* _Your instructions_:
Wherever a line below holds the word "navigation", copy that line.

* _Dataset records_:
*-*-*

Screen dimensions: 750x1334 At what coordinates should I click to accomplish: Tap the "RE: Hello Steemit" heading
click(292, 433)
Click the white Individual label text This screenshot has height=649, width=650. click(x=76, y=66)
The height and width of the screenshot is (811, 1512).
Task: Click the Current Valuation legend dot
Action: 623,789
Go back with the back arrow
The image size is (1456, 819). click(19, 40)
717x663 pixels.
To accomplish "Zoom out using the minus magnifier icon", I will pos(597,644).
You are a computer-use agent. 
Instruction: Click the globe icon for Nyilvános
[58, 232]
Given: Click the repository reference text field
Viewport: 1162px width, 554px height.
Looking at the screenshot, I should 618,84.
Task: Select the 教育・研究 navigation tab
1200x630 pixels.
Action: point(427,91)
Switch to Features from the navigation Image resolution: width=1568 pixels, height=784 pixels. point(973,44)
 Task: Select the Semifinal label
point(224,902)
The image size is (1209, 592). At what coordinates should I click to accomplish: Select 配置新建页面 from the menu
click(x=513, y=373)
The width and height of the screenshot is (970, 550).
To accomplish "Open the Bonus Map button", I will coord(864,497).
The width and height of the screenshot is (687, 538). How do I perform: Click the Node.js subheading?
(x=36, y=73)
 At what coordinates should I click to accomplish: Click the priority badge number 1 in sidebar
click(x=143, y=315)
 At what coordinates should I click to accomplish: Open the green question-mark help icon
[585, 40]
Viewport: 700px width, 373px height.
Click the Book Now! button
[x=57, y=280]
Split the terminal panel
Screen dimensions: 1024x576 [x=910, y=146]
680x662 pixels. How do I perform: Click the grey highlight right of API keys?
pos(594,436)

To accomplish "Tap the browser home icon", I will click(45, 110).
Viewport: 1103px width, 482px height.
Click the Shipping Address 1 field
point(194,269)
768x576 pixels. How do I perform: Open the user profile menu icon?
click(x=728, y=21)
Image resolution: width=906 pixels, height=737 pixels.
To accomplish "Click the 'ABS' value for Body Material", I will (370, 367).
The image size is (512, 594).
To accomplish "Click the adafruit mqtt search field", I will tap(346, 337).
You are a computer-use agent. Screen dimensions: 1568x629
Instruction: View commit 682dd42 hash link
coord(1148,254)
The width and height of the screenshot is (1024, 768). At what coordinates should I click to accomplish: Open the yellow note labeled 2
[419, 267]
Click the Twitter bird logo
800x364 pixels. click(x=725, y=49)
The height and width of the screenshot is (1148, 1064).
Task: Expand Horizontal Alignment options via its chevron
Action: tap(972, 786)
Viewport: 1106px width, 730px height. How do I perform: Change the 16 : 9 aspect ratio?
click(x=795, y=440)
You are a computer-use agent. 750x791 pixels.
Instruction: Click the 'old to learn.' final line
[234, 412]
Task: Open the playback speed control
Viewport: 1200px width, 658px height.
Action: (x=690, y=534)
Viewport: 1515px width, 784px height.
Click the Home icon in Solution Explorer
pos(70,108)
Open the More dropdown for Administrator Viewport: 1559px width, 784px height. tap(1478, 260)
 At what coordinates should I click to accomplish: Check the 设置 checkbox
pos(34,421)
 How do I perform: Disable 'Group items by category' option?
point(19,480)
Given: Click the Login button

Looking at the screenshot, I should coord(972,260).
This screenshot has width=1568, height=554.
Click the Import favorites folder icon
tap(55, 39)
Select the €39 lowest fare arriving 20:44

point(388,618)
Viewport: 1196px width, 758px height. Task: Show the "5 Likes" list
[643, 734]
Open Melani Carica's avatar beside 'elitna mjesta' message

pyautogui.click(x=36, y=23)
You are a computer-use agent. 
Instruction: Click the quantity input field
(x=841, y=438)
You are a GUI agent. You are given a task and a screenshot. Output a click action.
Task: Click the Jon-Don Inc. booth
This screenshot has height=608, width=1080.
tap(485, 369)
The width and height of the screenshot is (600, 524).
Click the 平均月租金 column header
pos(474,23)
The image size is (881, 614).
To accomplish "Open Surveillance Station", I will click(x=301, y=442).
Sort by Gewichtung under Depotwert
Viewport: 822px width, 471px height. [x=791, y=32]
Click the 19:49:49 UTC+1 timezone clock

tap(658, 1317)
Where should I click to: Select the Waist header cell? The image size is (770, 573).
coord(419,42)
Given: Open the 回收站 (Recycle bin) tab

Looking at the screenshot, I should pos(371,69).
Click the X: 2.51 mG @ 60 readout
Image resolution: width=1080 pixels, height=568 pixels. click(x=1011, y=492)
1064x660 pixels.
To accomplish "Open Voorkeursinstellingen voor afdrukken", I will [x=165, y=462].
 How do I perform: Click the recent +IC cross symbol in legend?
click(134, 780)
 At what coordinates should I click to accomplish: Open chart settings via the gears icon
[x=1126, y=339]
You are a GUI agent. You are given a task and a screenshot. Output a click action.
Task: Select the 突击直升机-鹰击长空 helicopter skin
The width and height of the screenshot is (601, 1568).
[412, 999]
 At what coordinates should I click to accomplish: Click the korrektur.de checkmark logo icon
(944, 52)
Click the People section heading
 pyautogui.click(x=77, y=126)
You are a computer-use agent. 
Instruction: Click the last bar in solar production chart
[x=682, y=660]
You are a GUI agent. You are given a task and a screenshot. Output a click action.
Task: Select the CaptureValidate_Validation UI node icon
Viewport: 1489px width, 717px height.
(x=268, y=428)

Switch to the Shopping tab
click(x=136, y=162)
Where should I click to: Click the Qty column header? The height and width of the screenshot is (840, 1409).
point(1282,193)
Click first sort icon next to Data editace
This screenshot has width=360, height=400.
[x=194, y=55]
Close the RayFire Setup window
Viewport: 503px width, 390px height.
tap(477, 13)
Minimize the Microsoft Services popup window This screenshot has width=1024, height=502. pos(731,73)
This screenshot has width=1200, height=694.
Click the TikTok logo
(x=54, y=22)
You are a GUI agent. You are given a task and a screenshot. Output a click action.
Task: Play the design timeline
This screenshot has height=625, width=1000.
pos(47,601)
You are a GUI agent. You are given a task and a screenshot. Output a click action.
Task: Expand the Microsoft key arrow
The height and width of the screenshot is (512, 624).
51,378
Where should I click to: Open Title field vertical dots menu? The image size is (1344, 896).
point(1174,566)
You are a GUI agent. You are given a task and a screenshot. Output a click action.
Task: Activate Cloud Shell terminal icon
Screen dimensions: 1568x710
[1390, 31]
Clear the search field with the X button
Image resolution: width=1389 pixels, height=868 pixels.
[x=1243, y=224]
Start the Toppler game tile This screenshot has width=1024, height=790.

*-*-*

* _Reply_:
Task: Select the 教育・研究 navigation tab
Switch to Features from the navigation Image resolution: width=1568 pixels, height=784 pixels. point(973,44)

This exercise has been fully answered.